Although the villains hated the idea of doing anything good, they tried to be philosophical about their plight. A true villain was not some hack but an artist of chaos.
To take anything away from humanity, the villains had to first give them something to lose. Like soup kitchens, a living wage, a science education, and equal health care access.
In short, to pull the rug out from under humanity, there had to be a rug. “Long game,” the villains reminded themselves when someone treated then to a syrupy thank you for some dubious do-gooding. Life was suffering after all.
So much effort! If only the heroes had never retired! The villains began to wonder if maybe the heroes had been playing them all along. How had confirmed villains ended up running soup kitchens, teaching geology to kids, and erecting shelters for the homeless?
“Long game, long game,” they reminded themselves. And the villains formed a support group to help them recover from the self-inflicted trauma of altruism.
After a decade of grudging labor, everyone in the world finally understood science.

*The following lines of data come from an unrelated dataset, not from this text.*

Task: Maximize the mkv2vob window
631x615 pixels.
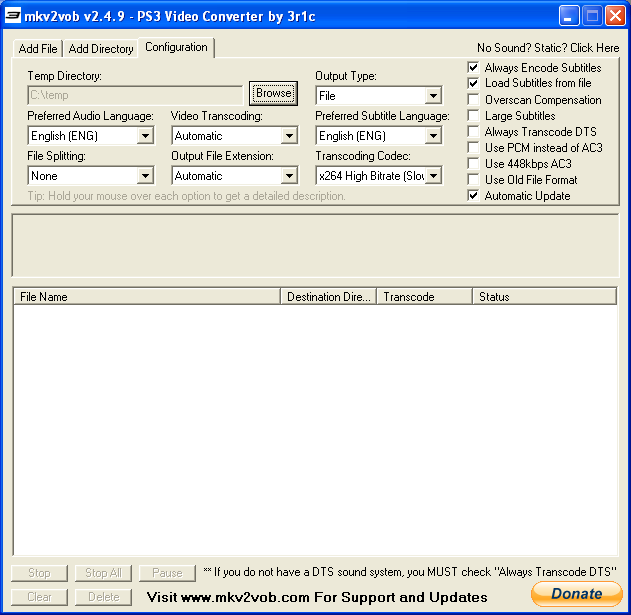Action: tap(593, 15)
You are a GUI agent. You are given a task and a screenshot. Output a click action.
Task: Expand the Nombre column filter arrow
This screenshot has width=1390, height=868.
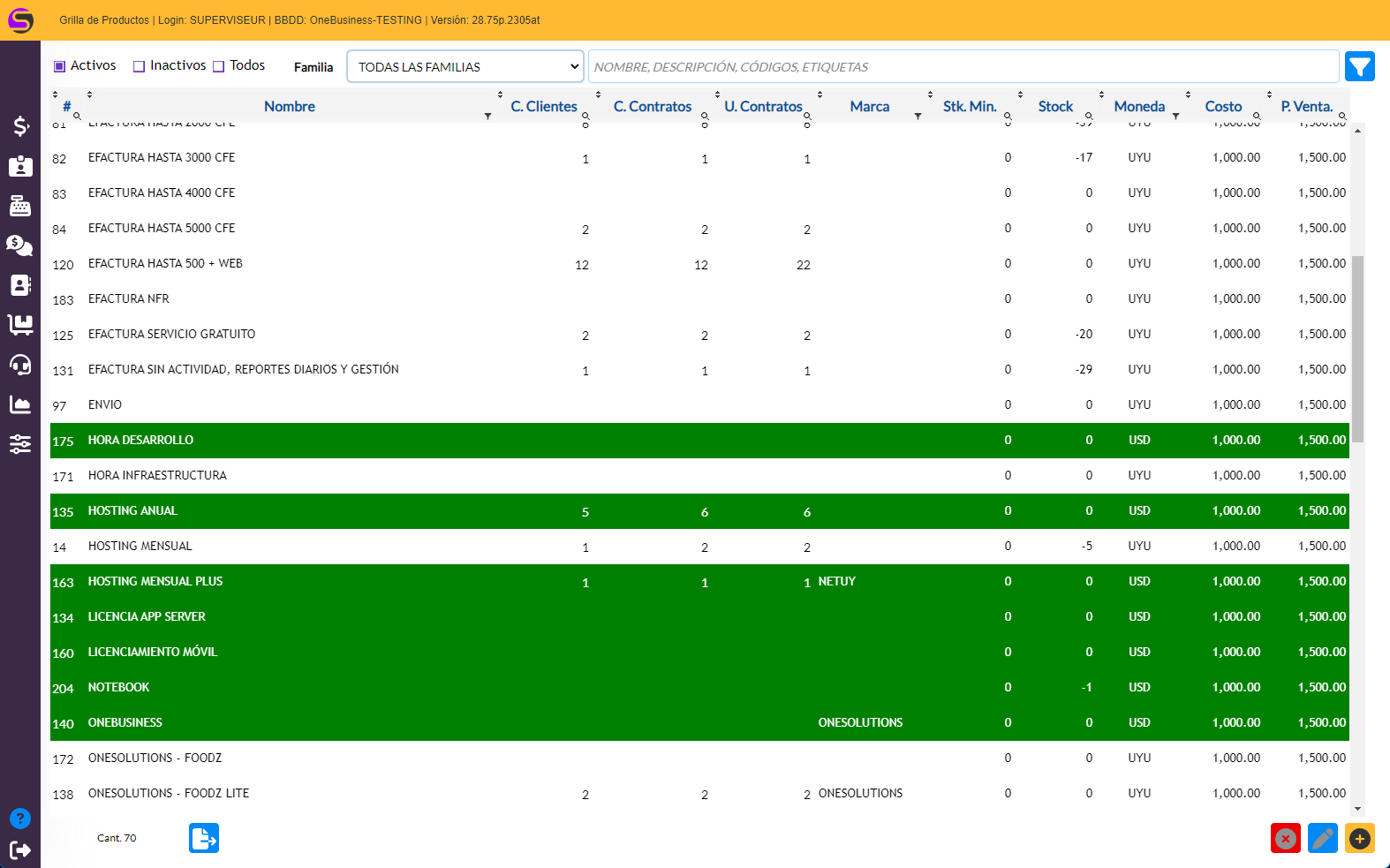[x=487, y=117]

Most everyone was well-fed and could go to the doctor if they needed to. There was no more poverty and the most pernicious diseases were in retreat.
The plants were producing oxygen again, and not noxious vapors that smelled like burning hair. Art flourished. Smiles replaced sadness. And everyone finally knew what an asteroid was.
“At last,” the head villain said, “we have given the ordinary humans much to lose. We have fed the indigent. We have vanquished disease. We have saved the reckless world from self-annihilation. We have even become vegans to show our future victims how peaceful we are.
“Now: Our reward will be to watch them writhe and suffer as we snatch their prosperity away. Heh, heh, heh, at last the time has come to destroy the world.”
Of course, the villains had to warm up first. They prepared to unleash long-awaited explosions of diabolical laughter that would ring around the world.
The trouble was that the villains felt kind of unmotivated. After so many years of working to save the world that they were going to destroy, they were too exhausted to laugh very hard, and a giggle was just not going to cut it.
The more appropriate bellowing laughter would have to wait at least until morning came. So would the asteroid-magnets and the seismo-plungers and the oxygen-devouring arboreal vegetation.
For now, all the villains could do was curl into a ball on the cots they had set up for the homeless and rest for the night. In the morning they would awaken to a new dawn of villainy. Really, they would!
“Long game, long game,” they whispered to themselves. Then, with their bellies filled with warm vegan-approved soy milk, they drifted into a dreamless sleep.